This method also does not take into account file fragmentation, assume for example file is in two fragments. While 0xFF, D9 has special meaning to JPEG, it does not to other file types. So if a file located after first fragment of the JPEG ends contains 0xFF, D9 the recovery tool will truncate the JPEG it is recovering at this point.
- Assume one file end where next starts. This is a commonly used strategy. In case we’re recovering an MP3 which has a start but no end signature, we assume we reached the end of the file as soon as we detect the next file. Problem is this” Although MP3 files start with bytes 0x49, 44, 33, this is not a unique sequence. As a consequence the scanner may come to the conclusion it found the start of an MP3 file even though it is ‘just some data’ in another file. So suppose we’re recovering an MP4 video file 0x49, 44, 33 does not have to signify the start of an MP3, it might just as well be encoded video data.

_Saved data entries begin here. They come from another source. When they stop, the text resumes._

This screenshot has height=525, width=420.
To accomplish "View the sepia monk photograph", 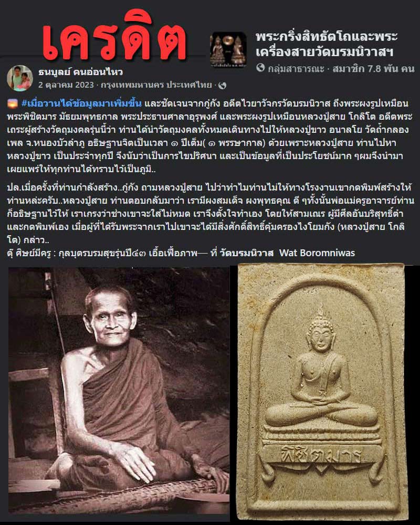I will pos(119,391).
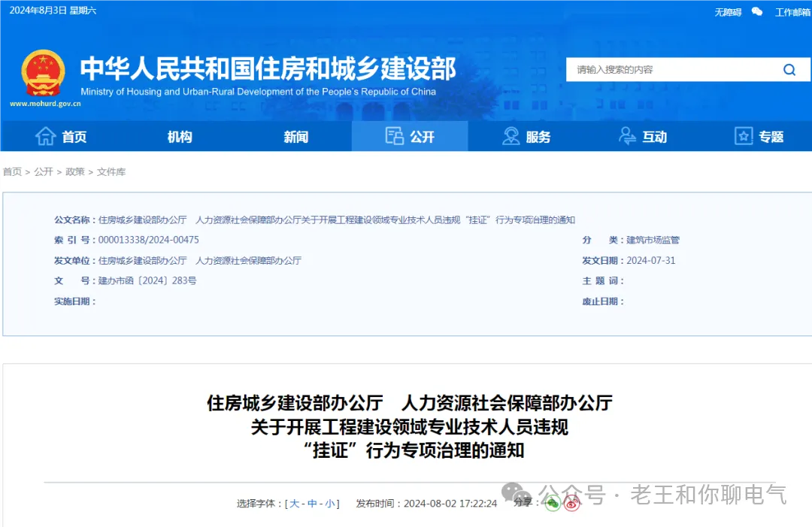Open the 机构 navigation menu
This screenshot has height=527, width=812.
(x=180, y=137)
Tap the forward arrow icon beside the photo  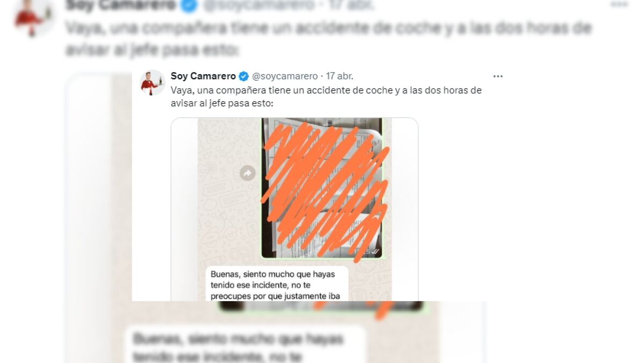(247, 173)
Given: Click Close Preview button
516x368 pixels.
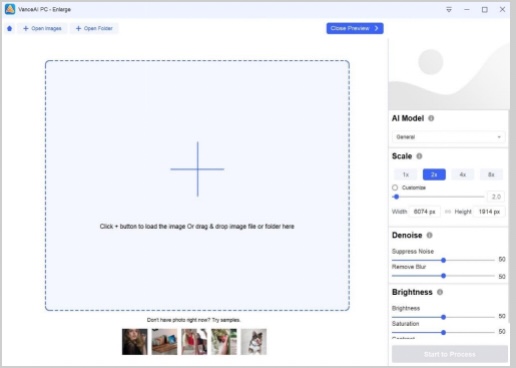Looking at the screenshot, I should [x=355, y=28].
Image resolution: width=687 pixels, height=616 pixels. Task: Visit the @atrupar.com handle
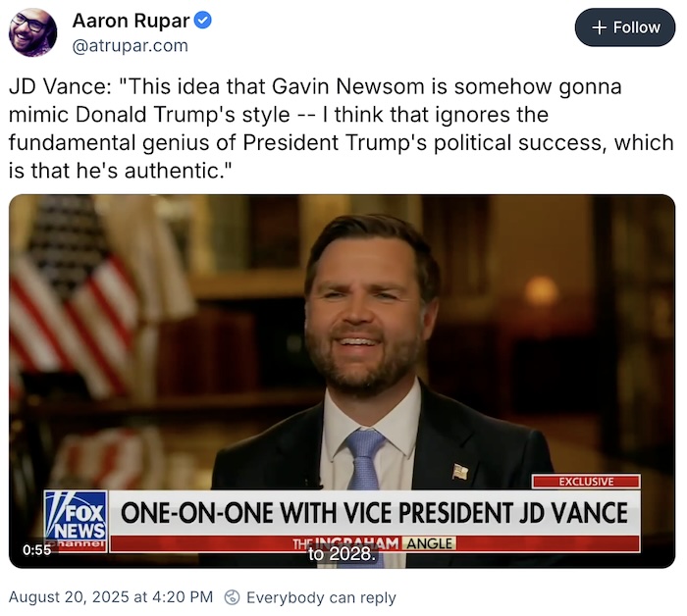(129, 45)
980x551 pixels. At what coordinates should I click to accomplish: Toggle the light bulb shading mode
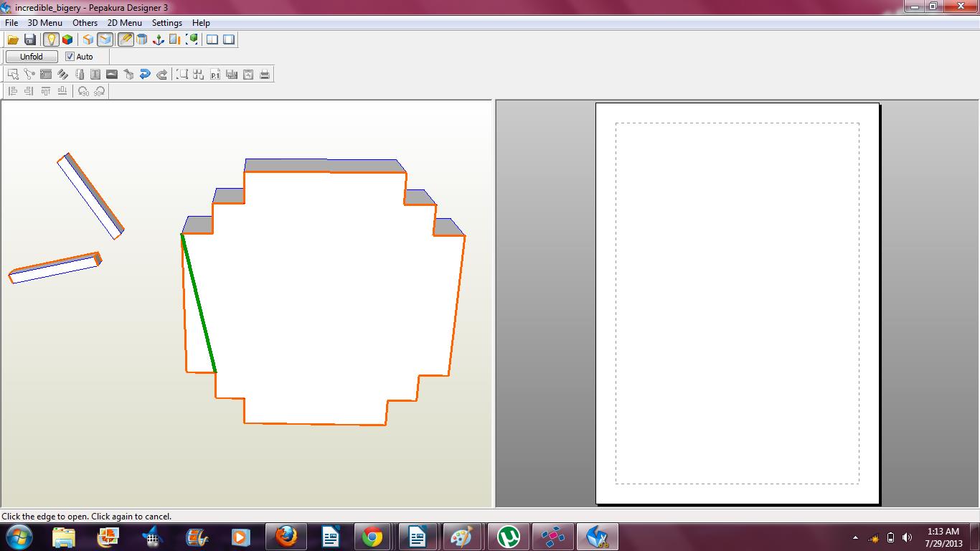click(x=50, y=39)
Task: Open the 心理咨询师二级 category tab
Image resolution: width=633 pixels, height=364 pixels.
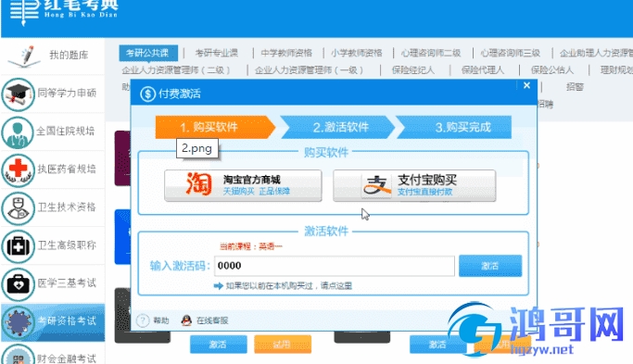Action: pyautogui.click(x=431, y=53)
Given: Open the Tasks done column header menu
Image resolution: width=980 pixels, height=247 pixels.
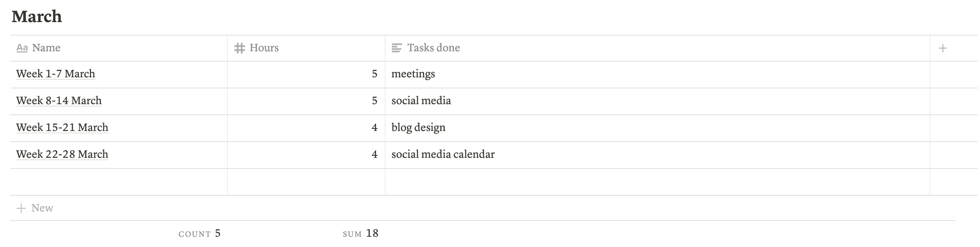Looking at the screenshot, I should (434, 48).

- I guess most scanners combine method 2 and 3. If both methods fail the scanner will just keep adding data to the file we’re recovering and this causes the often observed effect of huge files as result of raw recovery. Many scanners therefor allow you to set a maximum file size and once this threshold is reached the file is closed and saved.
Some observations, thoughts and tips when raw scanning
Swinging back to today, to the person trying to recover data from a HFS+ formatted volume. He was mainly interested in videos, and as we learned HFS+ isn’t very forgiving to file system meta data when you reformat the volume. So then it comes down to detecting files using the raw scan method.
To perform the recovery he was using R-Studio. R-Studio is one of the more advanced and professional file recovery tools available and is used in many data recovery labs for logical data recoveries. Out of the box R-Studio detects many file types using the raw scanner and you can even add your own.
Problem was that a substantial number of videos that was recovered were corrupt. It got me thinking as I happen to know MP4 video files do not have a end of file signature. Also I suspect R-Studio does not parse MP4 files, it just detects the start signature. So it means 2 methods for end of file detection remain:
- Scan until we find signature for next file.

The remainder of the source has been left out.